The 2016 presidential election has brought about
widely anticipated changes in fiscal policy actions. First, tax reductions for
both the household and corporate sectors along with a major reform of the tax
code have been proposed. In conjunction, a novel program of tax credits to the
private sector has been discussed to finance increased outlays for
infrastructure. Second, provisions have been suggested to incentivize domestic
corporations to repatriate $2.6 trillion of liquid assets held overseas. Third,
there is talk of regulatory reform along with measures to increase domestic
production of energy. Finally, various measures related to international trade
have been discussed in an effort to reduce the current account deficit.
Judging by sharp reactions of U.S. capital and
currency markets, success of these proposals has been quickly accepted. Such
was the case with the fiscal stimulus package of 2009, as well as with
Quantitative Easings 1 and 2; initially there were highly favorable market
reactions. In these cases the rush to judgment was misplaced as widespread
economic gains did not occur, and the U.S. experienced the weakest expansion in
seven decades along with lower inflation. It could be that the fundamental
analytical mistake now, like then, is to assume that the economy is “an
understandable and controllable machine rather than a complex, adaptive system”
(William R. White, in his 2016 Adam Smith Lecture “Ultra-Easy Money: Digging
the Hole Deeper?” at the annual meeting of the National Association of Business Economists).
While many of the aforementioned proposals include pro-growth features, it
appears that there is an underestimation of the nega tive impact of delayed implementation
and other lags. Additionally, the risks of unintended adverse consequences and
outright failure are high, especially if the enacted programs are heavily
financed with borrowed funds and/or monetary conditions continue to work at
cross purposes with the fiscal policy goals.
Tax Cuts and Credits
Considering the current public and private debt
overhang, tax reductions are not likely to be as successful as the much larger
tax cuts were for Presidents Ronald Reagan and George W. Bush. Gross federal debt
now stands at 105.5% of GDP, compared with 31.7% and 57.0%, respectively, when
the 1981 and 2002 tax laws were implemented. Additionally, tax reductions work
slowly, with only 50% of the impact registering within a year and a half after
the tax changes are enacted. Thus, while the economy is waiting for increased
revenues from faster growth from the tax cuts, surging federal debt is likely
to continue to drive U.S. aggregate indebtedness higher, further restraining
economic growth.

- [THE REQUEST]: Reproduce the fiscal policy excerpt word for word, between "Tax Cuts and" and "economic growth.", inclusive. The entries have nothing to do with the fiscal policy excerpt.

[Collection entries]
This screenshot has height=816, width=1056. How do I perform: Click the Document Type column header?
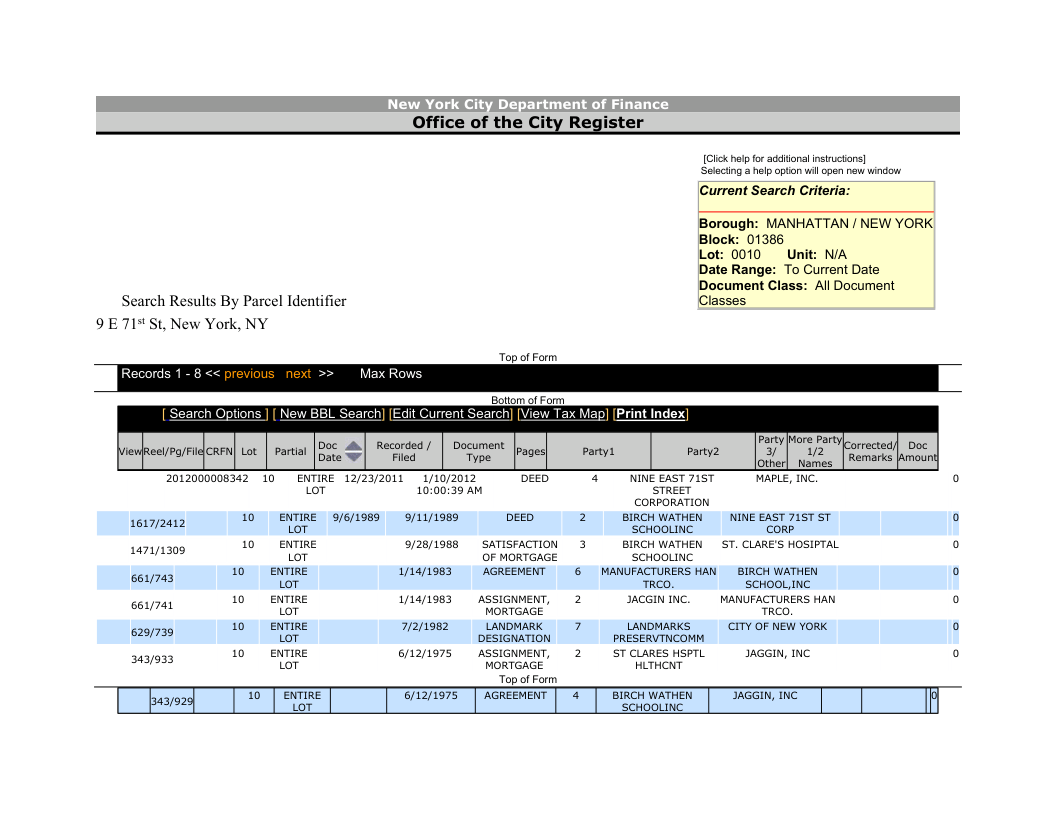coord(478,452)
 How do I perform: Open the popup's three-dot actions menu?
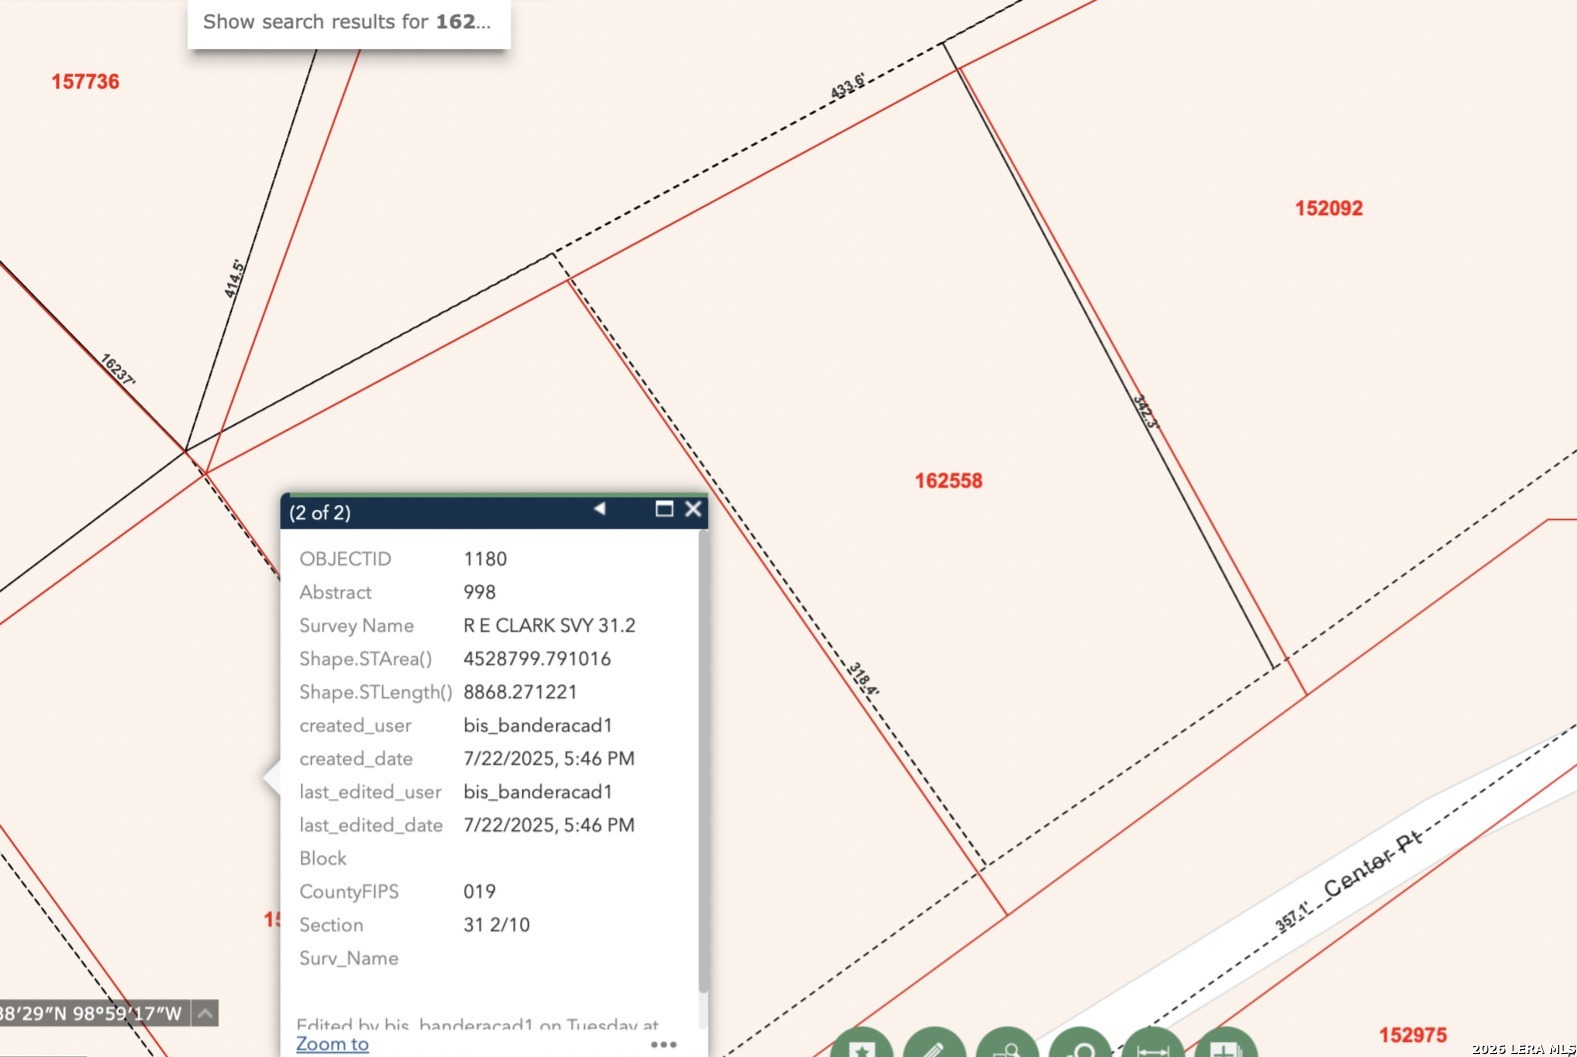(663, 1044)
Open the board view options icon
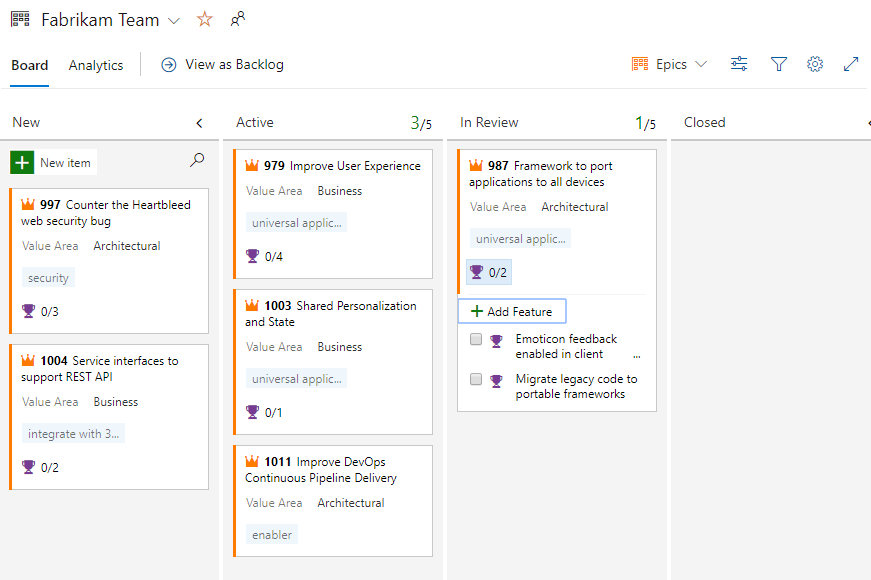The width and height of the screenshot is (871, 580). pyautogui.click(x=739, y=63)
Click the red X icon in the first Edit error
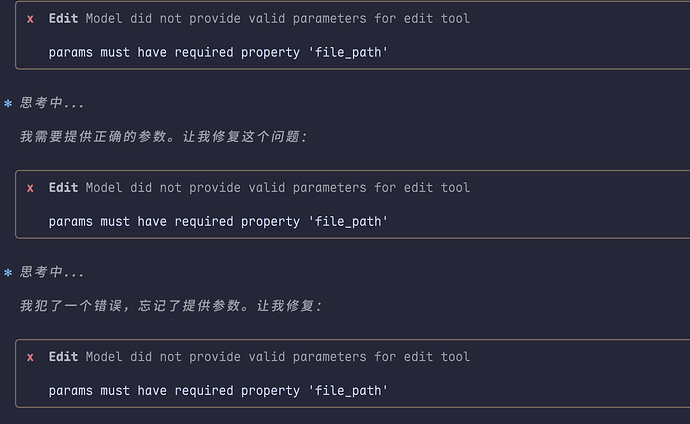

- [FULL SOLUTION]:
Tax Cuts and Credits
Considering the current public and private debt
overhang, tax reductions are not likely to be as successful as the much larger
tax cuts were for Presidents Ronald Reagan and George W. Bush. Gross federal debt
now stands at 105.5% of GDP, compared with 31.7% and 57.0%, respectively, when
the 1981 and 2002 tax laws were implemented. Additionally, tax reductions work
slowly, with only 50% of the impact registering within a year and a half after
the tax changes are enacted. Thus, while the economy is waiting for increased
revenues from faster growth from the tax cuts, surging federal debt is likely
to continue to drive U.S. aggregate indebtedness higher, further restraining
economic growth.